Cultural and organizational ripple effects
Beyond the numbers, Huntress saw lasting cultural shifts:
- More consistent documentation and follow-through in one-on-ones
- Managers peer-coaching one another using shared language and tools
- Increased demand for LifeLabs programs from employees who hadn’t participated initially, including teammates who are interested in becoming a manager during their Huntress career
- Competencies embedded into Huntress’s manager path and succession planning, helping identify and develop emerging leaders earlier
“When people say, ‘I wish the sessions were longer so we can continue to role play and practice,’ that’s a win to me. The fact that people want more of this type of work really matters.” — Billy McMillan, Sr. Director, Innovation and Learning, Huntress
Together, these results validated Huntress’s decision to treat management as a skill to practice, with competencies embedded into everyday workflows, reinforced over time, and measured through both experience and behavior.
| MANAGER REFLECTION From skepticism to real-world application One Huntress manager shared unsolicited feedback in a company-wide channel after applying a LifeLabs tool in a real-life, high-stakes conversation outside of work. “I’ll be honest, I was highly skeptical at first. The techniques sometimes felt like corporate buzzwords and acronyms until I actually deployed them IRL.” While visiting a friend who felt stuck professionally, the manager used the SOON Funnel™ to guide a coaching conversation: clarifying what success looked like, identifying obstacles, exploring options, and defining next steps. Together, they mapped out a plan to help the friend pursue a doctoral program, starting with researching and ranking options before applying. “A few days later, he called me almost in tears because he’d already been accepted into a program. A few days after that, he was accepted into the #3 program in the country.” “The SOON Funnel works.” Creating a shared leadership language As managers practiced together, a common leadership language emerged across Huntress.
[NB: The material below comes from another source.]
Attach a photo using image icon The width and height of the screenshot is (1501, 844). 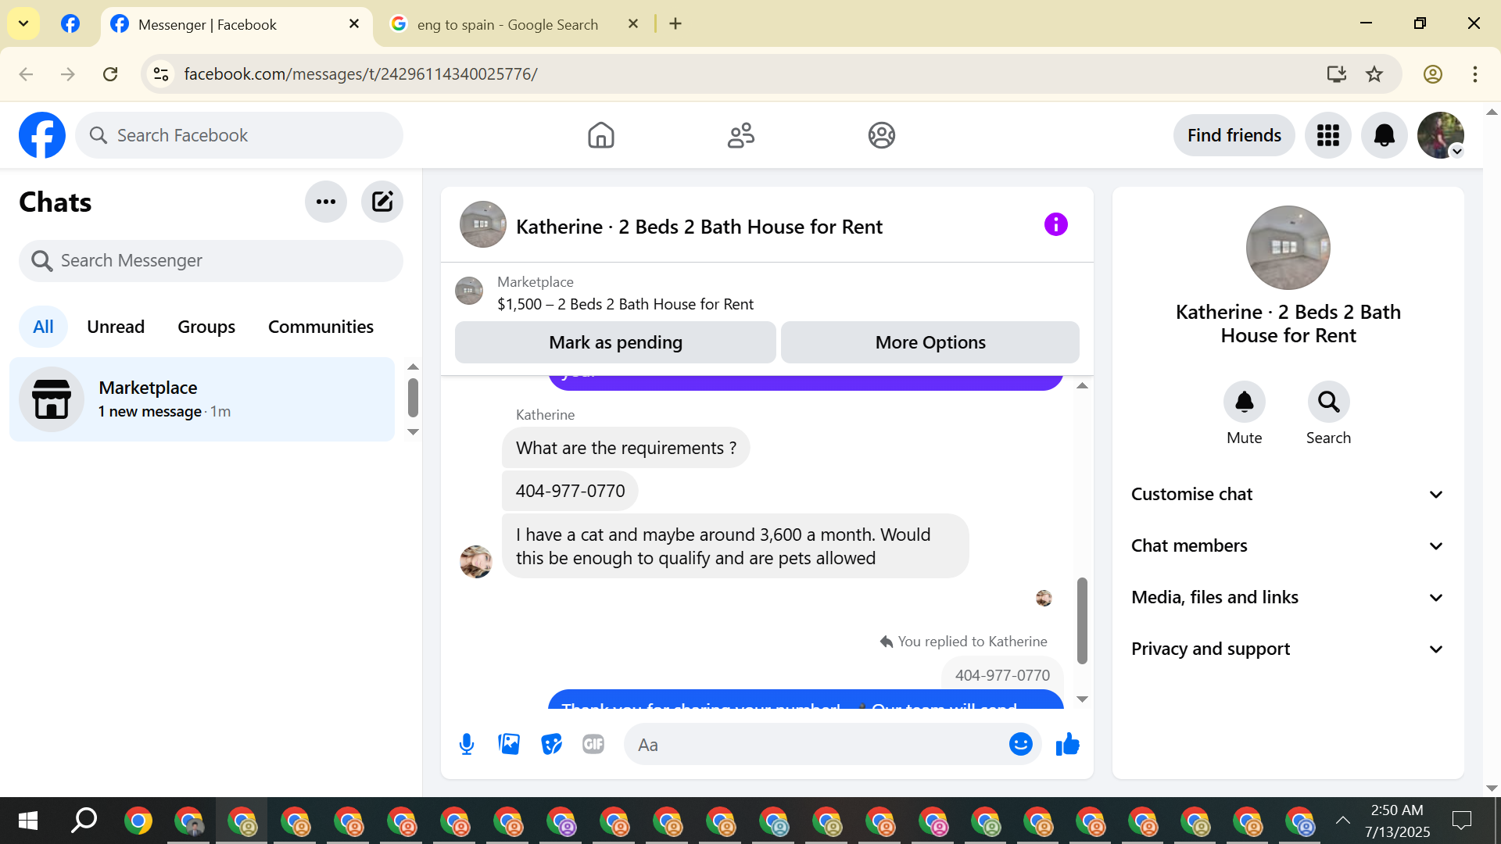point(509,744)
Managers began calling out “radical candor” moments in Slack, using shared frameworks like The Playing Cards MethodTM in one-on-ones, and reflecting not just on how conversations went, but on how teammates likely experienced them. These signals showed a deeper shift: managers weren’t just checking boxes. They were thinking more intentionally about trust, clarity, and follow-through. |
Advice for other organizations
Billy offers clear guidance for teams looking to make an impact beyond just checking the box of training attendance:
“Pick a partner who makes you practice, not just listen. Real-time, reality-based role play is what it takes to create a learning experience that drives tangible breakthroughs, behavior change, and cultural impact.”
He also emphasizes:
- Spacing out the learning and reinforcement sessions over time creates lasting habits
- Using expert facilitators who can translate people skills for technical audiences
- Embedding learning into systems so the tools and practices become part of how work gets done and continually reinforce the desired skills and culture
“When people are able to pause before reacting, listen, ask better questions, and give clearer direction, a lot of the chaos is resolved, and better solutions are made. LifeLabs makes it easier for organizations to grow these foundational yet powerful skills at scale.” — Billy McMillan, Sr. Director of Innovation and Learning, Huntress
Conclusion
To date, the LifeLabs-Huntress partnership has spanned 14 cohorts, creating a consistent leadership standard across levels. Manager effectiveness results have continued to improve through ongoing monthly tracking.
Building on this momentum, Huntress is deepening its focus on trust, delegation, and people development, ensuring managers are equipped not only to drive performance but also to foster connection and psychological safety as the organization continues to grow and protect businesses from cybercrime.